LAUREN BRAVO Bare feet and kebabs
THE Oxford English Dictionary defines shoes as “an external covering for the human foot, usually of leather and consisting of a more or less stiff or heavy sole and a lighter upper part ending a short distance above, at, or below the ankle”.
You notice there is no reference to heels in this. Nor to blisters, back problems, adopting a funny, clown-like stilts hobble, or blood. There is no sub-point that lists them as “an object to be carried ostentatiously while the owner walks barefoot, usually into a kebab shop”.
I’m feeling particularly sensitive about this issue because last week I witnessed the worst bunions I have ever seen. It was on the tube, and I was entirely unprepared. They were in flip-flops, bursting to escape. The lady they belonged to seemed oblivious to my horror, but maybe she’s just learned to block out the gawping by now. Her big toe was almost at a 90˚ angle to the rest of her foot. I tried to take a surreptitious photo on my phone, but decided it was just too mean. Plus, I couldn’t work out how to turn off the camera noise.
As a result of this encounter, I’m experiencing a fresh wave of bafflement at the women’s footwear industry. I, like so many women, have practised a slavish and occasionally masochistic devotion to Good Shoes. One of the earliest articles I wrote for this paper, aged 15, was about wearing new shoes ‘through the pain’ until your feet, and supposedly your common sense, are numb enough to cope.

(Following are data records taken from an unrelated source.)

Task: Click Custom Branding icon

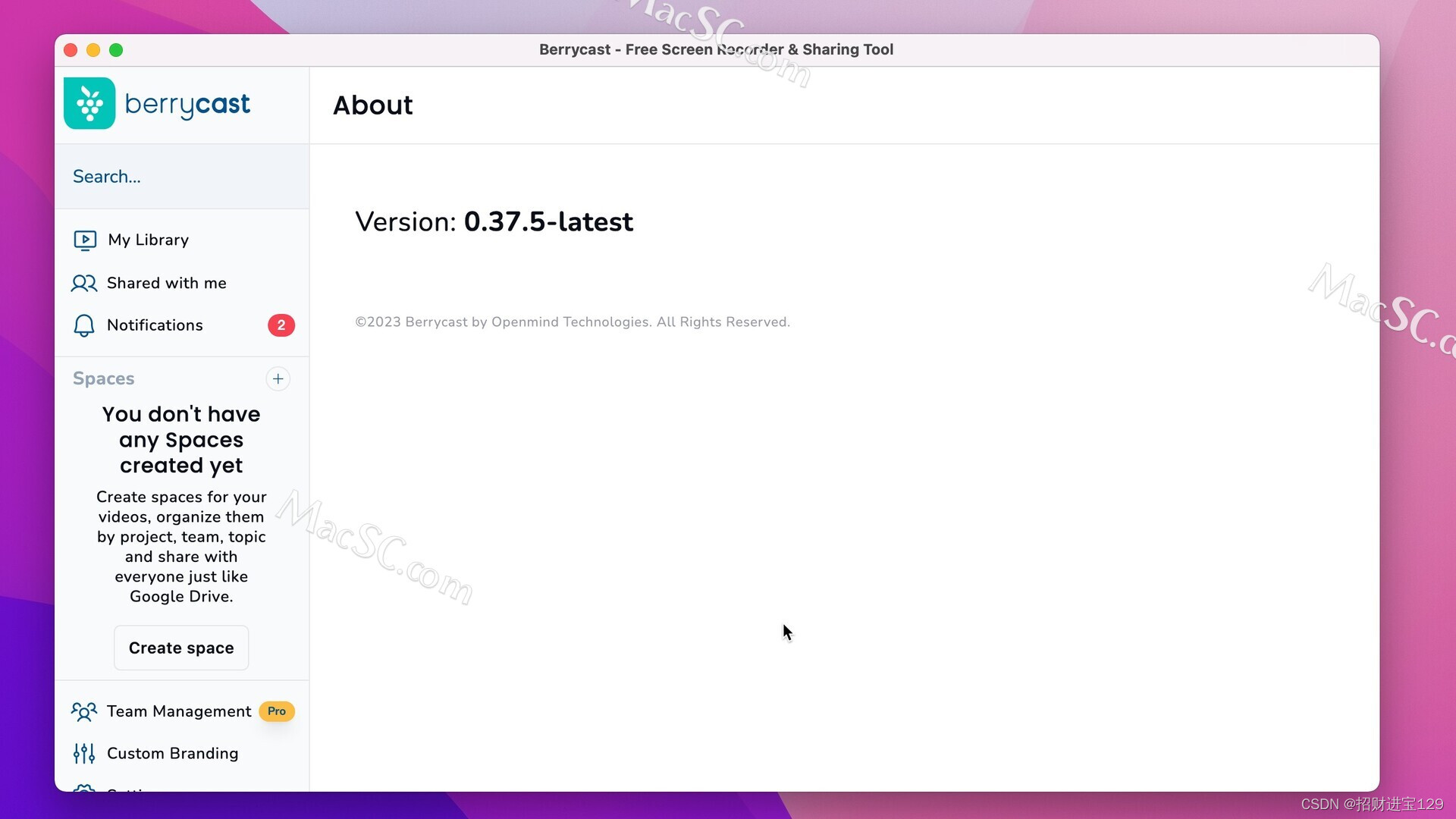Action: [83, 752]
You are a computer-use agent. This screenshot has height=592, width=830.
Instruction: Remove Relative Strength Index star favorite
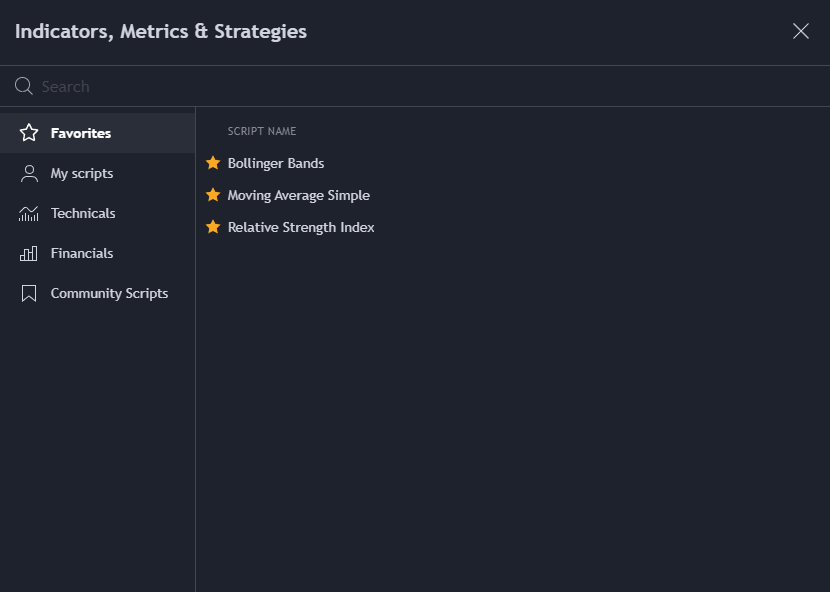click(213, 227)
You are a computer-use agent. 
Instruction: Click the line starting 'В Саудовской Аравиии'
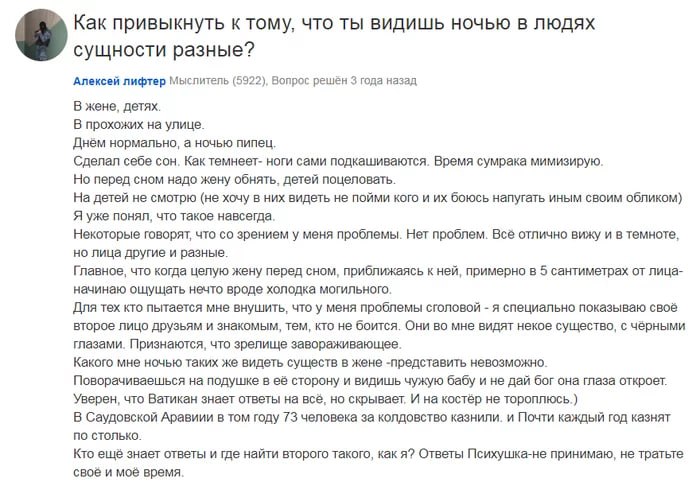coord(372,426)
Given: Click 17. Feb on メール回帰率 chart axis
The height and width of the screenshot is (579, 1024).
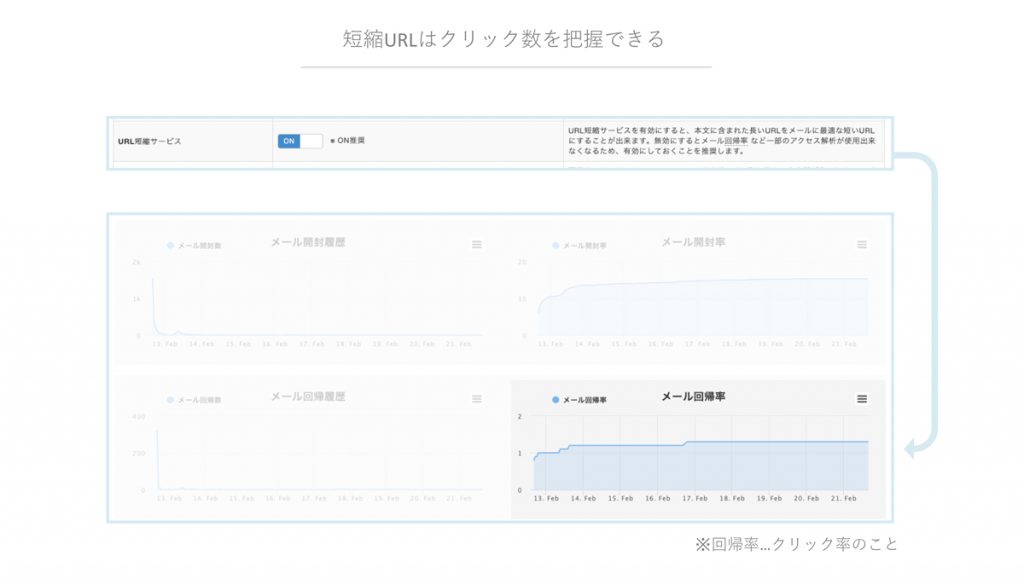Looking at the screenshot, I should click(x=693, y=498).
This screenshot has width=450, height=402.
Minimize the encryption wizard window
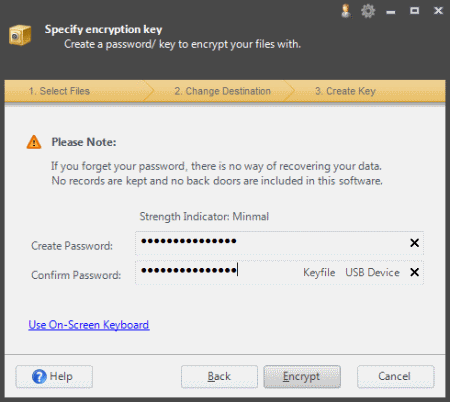(x=391, y=12)
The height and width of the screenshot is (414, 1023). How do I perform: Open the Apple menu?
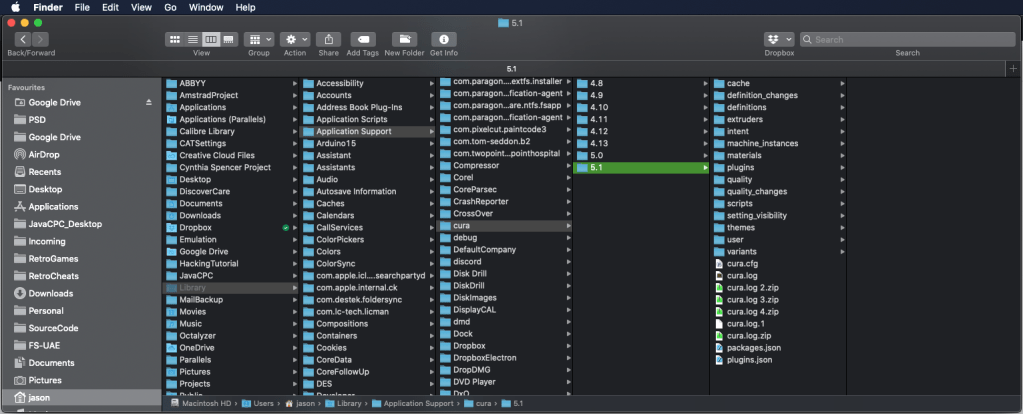[15, 7]
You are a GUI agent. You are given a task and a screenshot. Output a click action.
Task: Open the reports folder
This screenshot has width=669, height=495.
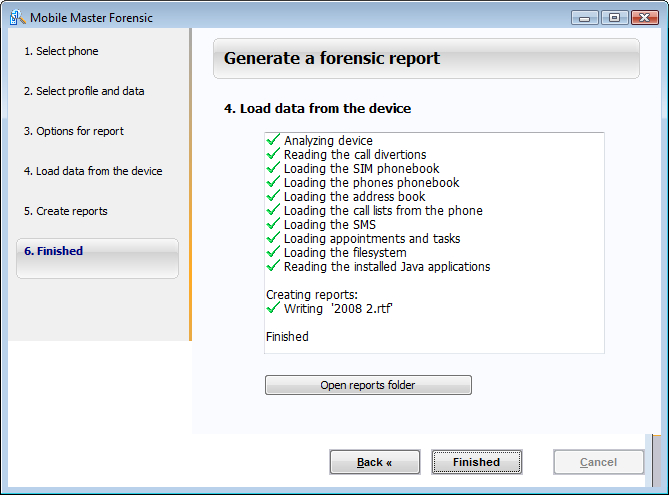[x=368, y=385]
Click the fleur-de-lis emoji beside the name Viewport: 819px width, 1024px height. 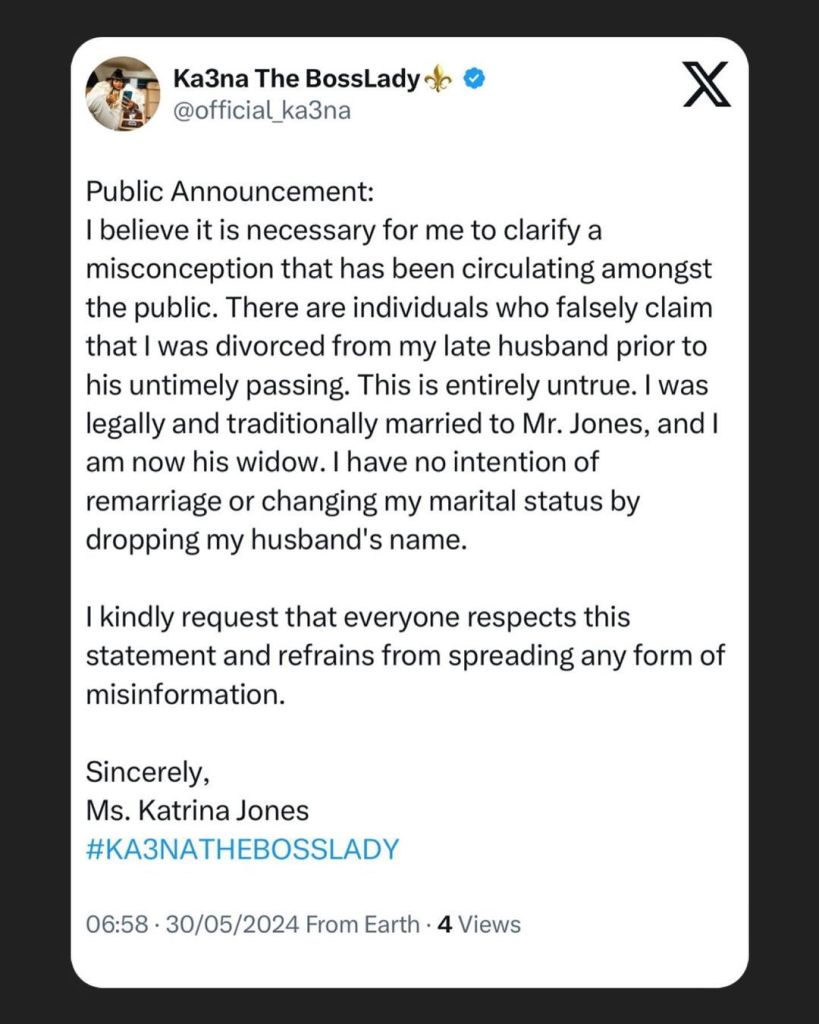coord(441,80)
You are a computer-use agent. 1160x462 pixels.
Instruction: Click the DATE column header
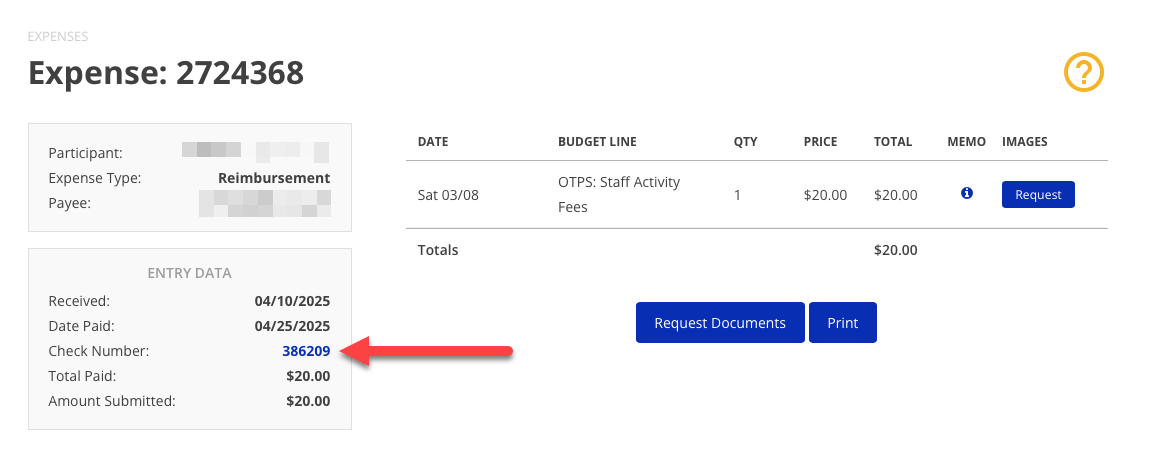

But for years now, a niggling thought has plagued me. The thought is this: why have women come so far in so many ways, yet still are expected to buy shoes that wound us? We have fought for centuries to prove our rationality and intelligence as equal to men, yet we blow it every Friday night by forcing our feet into podiatric chastity belts. The thought pipes up every time I see a hobbling girl on a night out with the helpless expression of a baby gazelle. It’s every time I pick up a pair of gravity-defying wedges to feel my feet scream “NO! PUT THEM DOWN AND PICK UP SOMETHING WITH SOLE CUSHIONING”. It’s every time I see pictures of Victoria Beckham at the royal wedding. Because when she stepped out in her brutal six-inch Louboutins, nobody was thinking “Mama looks FIERCE.” No, we were all thinking: pain, pain, pregnant bladder, more pain.
I’d like to say we should all rise up, clutching our inch-and-a-half Clarks court shoes, and simply refuse to be The Hobbling Girl. We could call ourselves the Female League Against Torturous Shoes (or FLATS for short). But the truth is, I’m not going to swear off heels any time soon. I love the (non-stripperish) aesthetic too much. At least, though, my encounter with Bunion Woman has reminded me that we have a choice. A choice, ladies! Crippling shoes do not an evening out define. And the Oxford English Dictionary would probably agree with me.